Diffusione del valore del brand e opportunità di trasmettere contenuti in modo immediato, semplice e personalizzato. È la forza dell’essere social, capace di costruire una relazione costante nel tempo, coinvolgendo compagnia, intermediari e assicurati. Anche al di fuori del mondo digital

26/09/2016
👤Autore: Louis Roussille, Aviva Numero Review: 37 Pagina: 12
Secondo recenti analisi di WeAreSocial, sono 28 milioni gli italiani con un account attivo su almeno un social network, con un tempo medio di utilizzo giornaliero di due ore e mezzo.
Anche il settore assicurativo, dunque, seppur considerato ancora fortemente tradizionale, non può più prescindere dall’esistenza delle piattaforme social, e ignorare questo mondo in costante evoluzione. La diffusione di questi canali, e il loro massivo utilizzo, ha dato vita a una community che ha trasformato il modo di comunicare, consentendo a chiunque, in qualsiasi momento di informarsi, di informare e di esprimere la propria opinione in tempo reale. 

Questo contesto offre l’opportunità di incontrare i consumatori più attenti: è qui infatti che avvengono le conversazioni, si creano relazioni e prendono forma le decisioni di acquisto. Una piazza virtuale che risponde a nuovi ritmi e abitudini, e che consente e facilita una maggiore interazione sia con la compagnia, sia con gli intermediari.
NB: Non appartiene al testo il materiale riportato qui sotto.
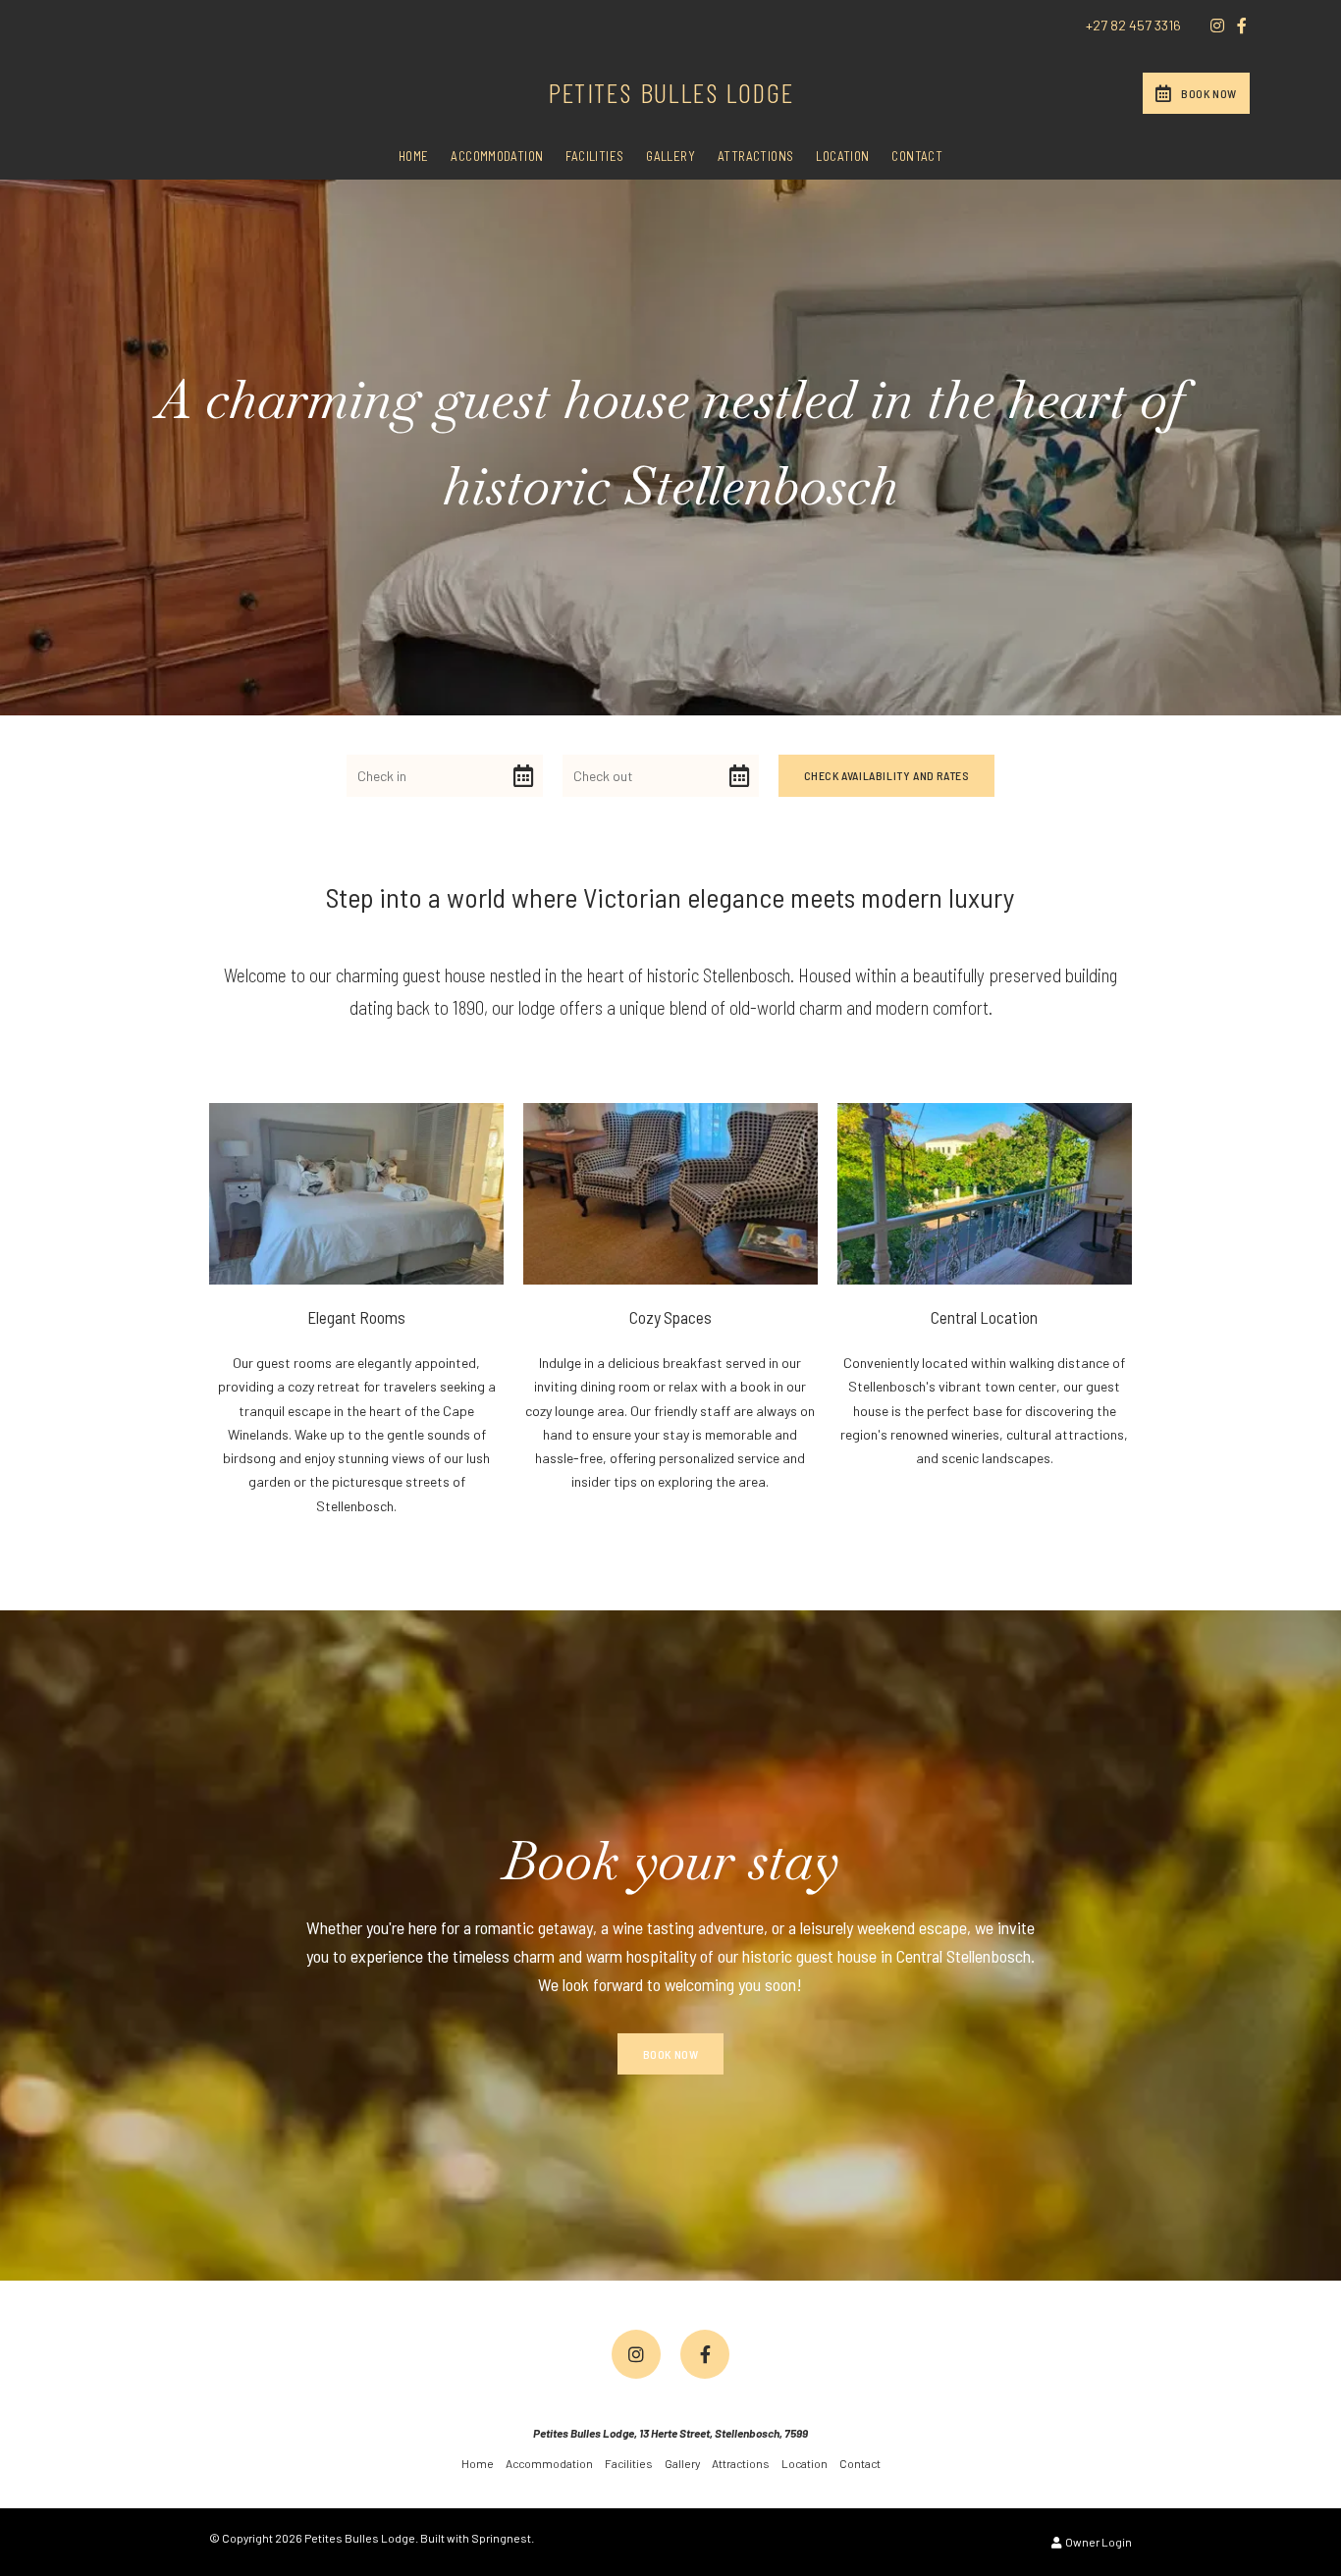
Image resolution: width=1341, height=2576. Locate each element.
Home (414, 156)
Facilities (594, 156)
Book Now (1209, 93)
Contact (916, 156)
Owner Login (1097, 2542)
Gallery (670, 156)
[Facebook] (1242, 25)
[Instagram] (1217, 25)
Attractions (755, 156)
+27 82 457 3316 (1133, 25)
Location (842, 156)
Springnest (501, 2538)
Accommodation (497, 156)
UN CONFRONTO COSTANTE E DIRETTO

Presidiare i social rappresenta quindi una grande opportunità per avere un contatto con i clienti, andando oltre alle tradizionali interazioni legate a casi di sinistro o al rinnovo, e costruendo così una relazione positiva e di fiducia reciproca che supporti e faciliti anche la rete agenziale nella vendita. 
In che modo? Raccontando il brand in un modo diverso, diffondendone i valori e stimolando conversazioni rilevanti per la vita di tutti i giorni del proprio pubblico. Un pubblico disposto ad ascoltare, perché ha scelto in prima persona di entrare in relazione con la compagnia. 
Ascoltando quello che il consumatore ha da dire, e rispondendo alle richieste in tempi rapidi. O, ancora, comunicando e informando il pubblico su prodotti nuovi o esistenti, sottolineando il beneficio che si può trarre. In questo modo è possibile attivare un dialogo diretto con clienti e prospect, guidandoli nel reperimento di informazioni a supporto delle scelte d’acquisto. Ma non solo. I social offrono il vantaggio di consentire la realizzazione di campagne di comunicazione con un buon rapporto costi/benefici. Definire il proprio pubblico e creare contenuti di valore sono i due ingredienti principali per operazioni di successo. Pensiamo, ad esempio, all’Aviva community fund, l’iniziativa di corporate responsibility attivata da Aviva all’inizio dell’anno. La compagnia ha scelto di attivare una campagna di comunicazione via Facebook, riuscendo così a dar visibilità al brand, collegarlo ai valori promossi da Aviva e, soprattutto, a far nascere un passaparola che ha portato alla diffusione dell’iniziativa anche al di fuori del mondo digitale. 


IL SUPPORTO AGLI AGENTI

Come anticipato, non parliamo solo di compagnia. È importante che anche la rete distributiva colga le potenzialità della prossimità virtuale. L’agente può costruire relazioni attraverso cui il cliente può entrare in contatto con la propria assicurazione in ogni momento, e in tempi rapidi. Per questo può essere di aiuto una formazione ad hoc per gli agenti che li accompagni nel mondo dei social network, li supporti nella definizione di una propria strategia, e fornisca loro contenuti per comunicare tutti i giorni con clienti e prospect. Per supportarli in questa direzione, Aviva mette a loro disposizione tutorial, spunti e contenuti per arricchire le proprie pagine. 
Non solo una nuova opportunità di contatto, ma anche un’occasione per sensibilizzare a una nuova cultura assicurativa, in grado di fare emergere i bisogni latenti e sganciarsi da una visione ancora oggi troppo legata all’obbligo di legge.